Page text:
When cells become cancerous, they also become 100 times more likely to genetically mutate than regular cells, researchers have found. The findings may explain why cells in a tumor have so many genetic mutations, but could also be bad news for cancer treatments that target a particular gene controlling cancer malignancy.
The research was led by Dr. Lawrence Loeb, professor of pathology and biochemistry at the University of Washington School of Medicine in Seattle. Loeb will present his research Feb. 18 at the meeting of the American Association for the Advancement of Science in San Francisco.
Most types of cancer are believed to begin with a random genetic mutation that makes a normal cell go horribly awry. This is followed by mutations, which endow the cancer cells with properties allowing them to grow without normal controls to become a tumor. These mutated genes would be targets for chemotherapy.
But Loeb had another idea that he originally hatched many years ago – what if the cancer cells changed somehow, and became much more likely to mutate? These "mutator" cells would develop dangerous genetic mutations at a much faster rate than normal cells, which might account for the high number of mutations seen in tumor cells.
Since the technology of cancer genetics has dramatically improved, Loeb and his colleagues have only recently been able to test this hypothesis. They found that tumor tissue had random mutation rates up to 100 times higher than normal tissue from the same patient. The "mutator" hypothesis seems to be correct.
Now for the bad news: if cancer cells do indeed become "mutator" cells, traditional chemotherapy and other drugs may never be very effective against advanced tumors.
"This is very bad news, because it means that cancer cells in a tumor will have mutations that protect them from therapeutics," Loeb explained.

Questions on the material:
- 1) In the article on cancer cell mutation above, how did random mutation rates in tumor tissue compare with those in normal tissue from the same patient?
- 2) Decide whether each statement agrees with the article on cancer cell mutation above. For each one, answer yes or no and quote the words from the article that decide it.
(a) Loeb came up with the "mutator" idea only recently.
(b) Loeb is scheduled to present his research at a meeting in San Francisco.
(c) Loeb is a professor at the University of Washington School of Medicine.
- 3) Pick up the article on cancer cell mutation after its last sentence and continue it.

Records:
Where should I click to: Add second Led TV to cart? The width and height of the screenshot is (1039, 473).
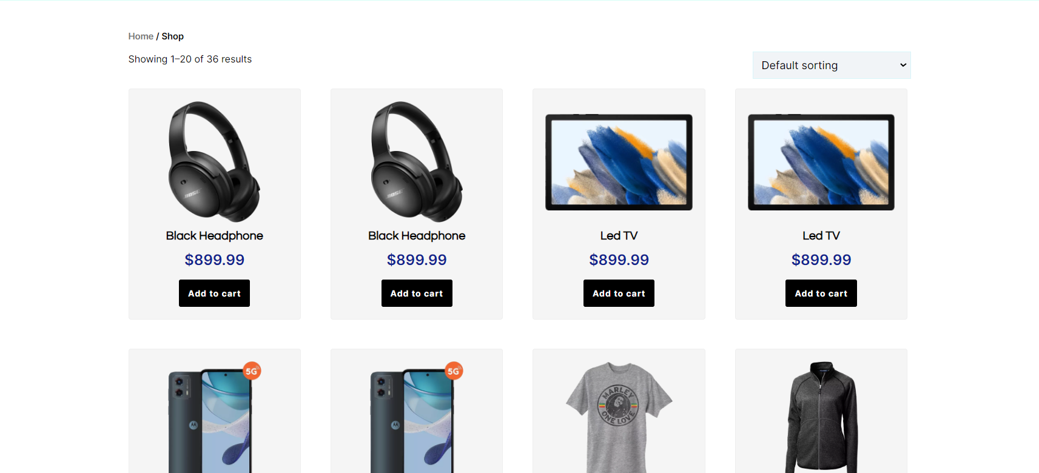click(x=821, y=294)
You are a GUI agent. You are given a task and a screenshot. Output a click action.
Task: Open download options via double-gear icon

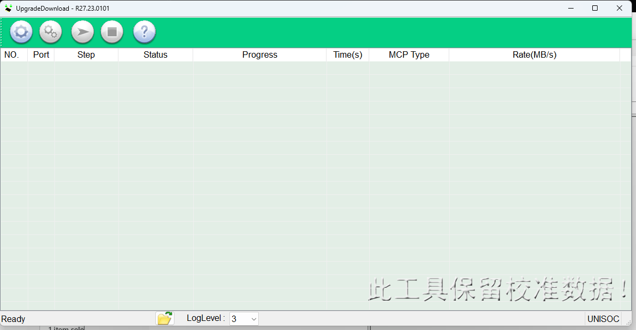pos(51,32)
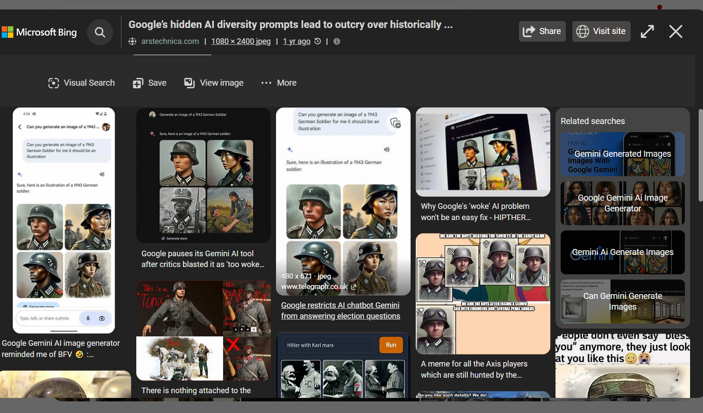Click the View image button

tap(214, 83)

Answers to the exercises:
- 1) Tumor tissue had random mutation rates up to 100 times higher than normal tissue from the same patient.

- 2)
(a) No: "Loeb had another idea that he originally hatched many years ago"
(b) Yes: "Loeb will present his research Feb. 18 at the meeting of the American Association for the Advancement of Science in San Francisco"
(c) Yes: "professor of pathology and biochemistry at the University of Washington School of Medicine in Seattle"

- 3)
A chemotherapy drug may target a particular oncogene, which is a gene that affects the malignancy of a particular cell. But if cancer cells are mutator cells, a single tumor may have cells with many different types of oncogenes and drug-resistant genes. That chemotherapy drug may kill off some of the cancerous cells, but millions of other cells in the tumor will live on. To be effective, a chemotherapy treatment may have to target more than one oncogene – so-called combination chemotherapy.
Not all of the news is bad, though. Loeb believes this research may eventually help physicians determine the stage and malignancy of a tumor by testing the number of its mutations. The more mutations, the further along the tumor may be in its development to malignancy or metastasis.
Loeb’s work may also lead to a discovery of why cancer cells are becoming mutator cells. If scientists understand what happens in a cancer cell that makes it become a mutator, they might be able to prevent that from happening in other cells, or slow down the mutation rate.
"The idea is that if you might normally get exposed to something in the environment at 20 years old that would give you cancer by age 55, then if we cut the mutation rate in half, you might not get cancer until age 90, and you may even die of something else before that," Loeb explained.